**What this task involves:**
Go through the material and set down every line without alteration.

**Data under study:**
__________________________________________________

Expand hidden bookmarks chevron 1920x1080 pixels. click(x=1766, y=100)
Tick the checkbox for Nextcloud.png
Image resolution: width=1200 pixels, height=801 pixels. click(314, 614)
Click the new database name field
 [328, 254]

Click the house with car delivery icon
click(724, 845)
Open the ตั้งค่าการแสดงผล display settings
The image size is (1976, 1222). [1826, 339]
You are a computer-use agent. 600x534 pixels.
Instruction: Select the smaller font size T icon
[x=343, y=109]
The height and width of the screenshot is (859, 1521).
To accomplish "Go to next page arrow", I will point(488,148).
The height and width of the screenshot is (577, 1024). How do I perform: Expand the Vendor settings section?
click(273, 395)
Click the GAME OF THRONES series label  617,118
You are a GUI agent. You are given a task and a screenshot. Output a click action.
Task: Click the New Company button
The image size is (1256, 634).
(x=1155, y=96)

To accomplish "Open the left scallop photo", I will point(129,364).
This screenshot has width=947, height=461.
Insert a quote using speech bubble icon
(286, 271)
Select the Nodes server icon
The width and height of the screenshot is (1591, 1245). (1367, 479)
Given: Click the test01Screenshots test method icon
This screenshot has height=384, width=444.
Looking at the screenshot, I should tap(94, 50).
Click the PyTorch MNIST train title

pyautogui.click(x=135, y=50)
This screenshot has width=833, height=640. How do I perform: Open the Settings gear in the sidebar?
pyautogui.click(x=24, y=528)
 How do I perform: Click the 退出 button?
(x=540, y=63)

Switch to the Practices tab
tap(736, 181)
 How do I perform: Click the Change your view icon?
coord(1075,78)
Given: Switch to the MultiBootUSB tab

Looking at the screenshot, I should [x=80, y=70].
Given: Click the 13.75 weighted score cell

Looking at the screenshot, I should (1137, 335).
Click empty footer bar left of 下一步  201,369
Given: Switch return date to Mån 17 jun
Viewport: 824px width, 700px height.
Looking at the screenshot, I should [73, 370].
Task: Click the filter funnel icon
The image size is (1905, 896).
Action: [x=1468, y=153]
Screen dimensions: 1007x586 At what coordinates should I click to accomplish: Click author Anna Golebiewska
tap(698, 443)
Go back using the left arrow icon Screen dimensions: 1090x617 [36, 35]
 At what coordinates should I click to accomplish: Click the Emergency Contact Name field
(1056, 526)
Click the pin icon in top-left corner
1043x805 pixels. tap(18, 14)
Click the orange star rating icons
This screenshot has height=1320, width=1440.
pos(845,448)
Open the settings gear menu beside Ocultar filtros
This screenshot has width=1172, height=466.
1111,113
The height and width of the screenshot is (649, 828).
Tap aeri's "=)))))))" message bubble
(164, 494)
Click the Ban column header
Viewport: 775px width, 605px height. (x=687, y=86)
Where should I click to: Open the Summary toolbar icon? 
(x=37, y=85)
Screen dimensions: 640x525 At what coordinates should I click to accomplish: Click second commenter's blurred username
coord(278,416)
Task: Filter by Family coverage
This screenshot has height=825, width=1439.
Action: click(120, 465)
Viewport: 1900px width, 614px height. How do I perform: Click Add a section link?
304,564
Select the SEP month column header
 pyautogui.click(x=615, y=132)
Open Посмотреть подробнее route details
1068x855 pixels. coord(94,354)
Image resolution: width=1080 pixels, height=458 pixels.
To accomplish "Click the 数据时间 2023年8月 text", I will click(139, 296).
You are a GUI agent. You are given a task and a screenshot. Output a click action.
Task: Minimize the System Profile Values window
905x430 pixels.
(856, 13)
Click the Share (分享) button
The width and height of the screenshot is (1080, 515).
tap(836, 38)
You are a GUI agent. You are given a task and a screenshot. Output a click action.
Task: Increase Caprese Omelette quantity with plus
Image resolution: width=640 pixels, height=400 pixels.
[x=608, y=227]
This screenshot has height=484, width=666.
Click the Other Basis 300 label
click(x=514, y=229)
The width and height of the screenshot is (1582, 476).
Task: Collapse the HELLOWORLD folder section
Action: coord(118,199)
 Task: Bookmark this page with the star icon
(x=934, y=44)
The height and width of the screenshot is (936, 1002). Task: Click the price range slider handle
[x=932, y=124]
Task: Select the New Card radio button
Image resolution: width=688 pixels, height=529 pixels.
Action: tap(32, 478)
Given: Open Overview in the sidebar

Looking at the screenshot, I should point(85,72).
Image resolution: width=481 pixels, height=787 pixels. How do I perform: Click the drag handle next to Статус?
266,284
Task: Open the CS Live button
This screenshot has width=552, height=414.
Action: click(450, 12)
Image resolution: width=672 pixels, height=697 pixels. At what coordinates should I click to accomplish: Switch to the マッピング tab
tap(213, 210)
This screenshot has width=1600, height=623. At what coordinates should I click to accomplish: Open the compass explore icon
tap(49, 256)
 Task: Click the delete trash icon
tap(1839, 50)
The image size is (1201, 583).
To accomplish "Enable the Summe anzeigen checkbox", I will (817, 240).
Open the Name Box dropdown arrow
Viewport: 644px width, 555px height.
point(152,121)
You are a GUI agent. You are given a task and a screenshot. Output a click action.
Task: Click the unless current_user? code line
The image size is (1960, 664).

__________________________________________________

**Task output:**
Expand hidden bookmarks chevron 1920x1080 pixels. click(x=1766, y=100)
Tick the checkbox for Nextcloud.png
Image resolution: width=1200 pixels, height=801 pixels. click(314, 614)
Click the new database name field
 [328, 254]

Click the house with car delivery icon
click(724, 845)
Open the ตั้งค่าการแสดงผล display settings
The image size is (1976, 1222). [1826, 339]
You are a computer-use agent. 600x534 pixels.
Instruction: Select the smaller font size T icon
[x=343, y=109]
The height and width of the screenshot is (859, 1521).
To accomplish "Go to next page arrow", I will point(488,148).
The height and width of the screenshot is (577, 1024). How do I perform: Expand the Vendor settings section?
click(273, 395)
Click the GAME OF THRONES series label  617,118
You are a GUI agent. You are given a task and a screenshot. Output a click action.
Task: Click the New Company button
The image size is (1256, 634).
(x=1155, y=96)

To accomplish "Open the left scallop photo", I will point(129,364).
This screenshot has width=947, height=461.
Insert a quote using speech bubble icon
(286, 271)
Select the Nodes server icon
The width and height of the screenshot is (1591, 1245). (1367, 479)
Given: Click the test01Screenshots test method icon
This screenshot has height=384, width=444.
Looking at the screenshot, I should tap(94, 50).
Click the PyTorch MNIST train title

pyautogui.click(x=135, y=50)
This screenshot has width=833, height=640. How do I perform: Open the Settings gear in the sidebar?
pyautogui.click(x=24, y=528)
 How do I perform: Click the 退出 button?
(x=540, y=63)

Switch to the Practices tab
tap(736, 181)
 How do I perform: Click the Change your view icon?
coord(1075,78)
Given: Switch to the MultiBootUSB tab

Looking at the screenshot, I should [x=80, y=70].
Given: Click the 13.75 weighted score cell

Looking at the screenshot, I should (1137, 335).
Click empty footer bar left of 下一步  201,369
Given: Switch return date to Mån 17 jun
Viewport: 824px width, 700px height.
Looking at the screenshot, I should [73, 370].
Task: Click the filter funnel icon
The image size is (1905, 896).
Action: [x=1468, y=153]
Screen dimensions: 1007x586 At what coordinates should I click to accomplish: Click author Anna Golebiewska
tap(698, 443)
Go back using the left arrow icon Screen dimensions: 1090x617 [36, 35]
 At what coordinates should I click to accomplish: Click the Emergency Contact Name field
(1056, 526)
Click the pin icon in top-left corner
1043x805 pixels. tap(18, 14)
Click the orange star rating icons
This screenshot has height=1320, width=1440.
pos(845,448)
Open the settings gear menu beside Ocultar filtros
This screenshot has width=1172, height=466.
1111,113
The height and width of the screenshot is (649, 828).
Tap aeri's "=)))))))" message bubble
(164, 494)
Click the Ban column header
Viewport: 775px width, 605px height. (x=687, y=86)
Where should I click to: Open the Summary toolbar icon? 
(x=37, y=85)
Screen dimensions: 640x525 At what coordinates should I click to accomplish: Click second commenter's blurred username
coord(278,416)
Task: Filter by Family coverage
This screenshot has height=825, width=1439.
Action: click(120, 465)
Viewport: 1900px width, 614px height. How do I perform: Click Add a section link?
304,564
Select the SEP month column header
 pyautogui.click(x=615, y=132)
Open Посмотреть подробнее route details
1068x855 pixels. coord(94,354)
Image resolution: width=1080 pixels, height=458 pixels.
To accomplish "Click the 数据时间 2023年8月 text", I will click(139, 296).
You are a GUI agent. You are given a task and a screenshot. Output a click action.
Task: Minimize the System Profile Values window
905x430 pixels.
(856, 13)
Click the Share (分享) button
The width and height of the screenshot is (1080, 515).
tap(836, 38)
You are a GUI agent. You are given a task and a screenshot. Output a click action.
Task: Increase Caprese Omelette quantity with plus
Image resolution: width=640 pixels, height=400 pixels.
[x=608, y=227]
This screenshot has height=484, width=666.
Click the Other Basis 300 label
click(x=514, y=229)
The width and height of the screenshot is (1582, 476).
Task: Collapse the HELLOWORLD folder section
Action: coord(118,199)
 Task: Bookmark this page with the star icon
(x=934, y=44)
The height and width of the screenshot is (936, 1002). Task: Click the price range slider handle
[x=932, y=124]
Task: Select the New Card radio button
Image resolution: width=688 pixels, height=529 pixels.
Action: tap(32, 478)
Given: Open Overview in the sidebar

Looking at the screenshot, I should point(85,72).
Image resolution: width=481 pixels, height=787 pixels. How do I perform: Click the drag handle next to Статус?
266,284
Task: Open the CS Live button
This screenshot has width=552, height=414.
Action: click(450, 12)
Image resolution: width=672 pixels, height=697 pixels. At what coordinates should I click to accomplish: Switch to the マッピング tab
tap(213, 210)
This screenshot has width=1600, height=623. At what coordinates should I click to accomplish: Open the compass explore icon
tap(49, 256)
 Task: Click the delete trash icon
tap(1839, 50)
The image size is (1201, 583).
To accomplish "Enable the Summe anzeigen checkbox", I will (817, 240).
Open the Name Box dropdown arrow
Viewport: 644px width, 555px height.
point(152,121)
You are a GUI agent. You are given a task and a screenshot. Output a click action.
Task: Click the unless current_user? code line
The image size is (1960, 664).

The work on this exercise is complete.